##### DOCUMENT SEGMENT

The magazine follows the system from start to finish, an amazing story of machinery and people power. Using a postmark graphic throughout – it’s vast on the opener (above) but also features across the logo magazine masthead on the cover at a more realistic scale – the photography is accompanied by brief texts but is otherwise left to tell the story.
After Emily Bazelon’s written introduction alongside Philip Montgomery’s black and white scene-setting shots of vote counting (above), we shift back in time to the printing of the ballot papers.
Photography director Kathy Ryan explains the origins of the story; ‘It was becoming very clear that there would be more mail-in ballots then ever in history and that Donald Trump would challenge the election results if he lost.’
‘Editor-in-chief Jake Silverstein felt it looked highly likely that the mail-in ballot itself would be at the center of the story and shooting Election Day would not be the way to go. So Jake decided to make the issue about the mail-in ballot. It was very prescient of him.’ The shoots started back in September.

##########
##### RECORDS SHOWN

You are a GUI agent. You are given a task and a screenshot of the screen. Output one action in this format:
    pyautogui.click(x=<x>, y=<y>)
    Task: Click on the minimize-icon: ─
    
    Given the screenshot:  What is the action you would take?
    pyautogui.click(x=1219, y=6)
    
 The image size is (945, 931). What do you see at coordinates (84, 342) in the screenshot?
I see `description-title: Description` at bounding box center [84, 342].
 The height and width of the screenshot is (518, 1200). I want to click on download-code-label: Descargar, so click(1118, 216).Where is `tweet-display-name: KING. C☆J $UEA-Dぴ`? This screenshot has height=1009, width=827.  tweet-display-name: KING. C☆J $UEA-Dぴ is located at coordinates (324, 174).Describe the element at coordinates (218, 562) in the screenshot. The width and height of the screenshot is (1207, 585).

##########

* _TASKS TO PERFORM_:
• a. Using the passage on the magazine's mail-in ballot issue, decide whether each statement agrees with it: (i) The shoots began in September. (ii) Kathy Ryan is the magazine's editor-in-chief. (iii) The photography comes with long essays. Answer yes or no for each, quoting the words of the passage that decide it.
• b. Proceed with the passage on the magazine's mail-in ballot issue, starting right after its final sentence.
The items that come before play no part in what follows.

* _PER-TASK OUTPUTS_:
• a.
(i) Yes: "The shoots started back in September."
(ii) No: "Photography director Kathy Ryan" and "Editor-in-chief Jake Silverstein"
(iii) No: "the photography is accompanied by brief texts"

• b.
Christopher Payne’s rich colour imagery traces how the huge volume of ballot forms were produced. Who can resist the sight of printing presses and finishing machines? But it’s not just the machinery, the photography reveals the scale of the human effort involved, summed up in a staff poster proclaiming ‘Election heroes work here’.
Next, Philip Montgomery tells the story of the postal workers charged with delivering the ballot papers for voting, one seemingly abstract image (below) resolving itself as the pattern made by trolley wheels as they scrape a tiled floor. Shot in Florida, Arizona and Pennsylvania, the images emphasise the scale of the undertaking.
The final section sees photographer Dina Litovsky record the voting and counting, her colour images capturing the human end points of the process – people in masks posting their ballots (above) and rows of people checking the ballot papers after they’ve been collected.
The story told in these pages would be powerful at any time, but given the questions being asked of the voting system and the people responsible for it, it takes on a whole other weight of meaning.
Despite Trump’s attempts to challenge the result, he has failed to establish a serious fault in the system.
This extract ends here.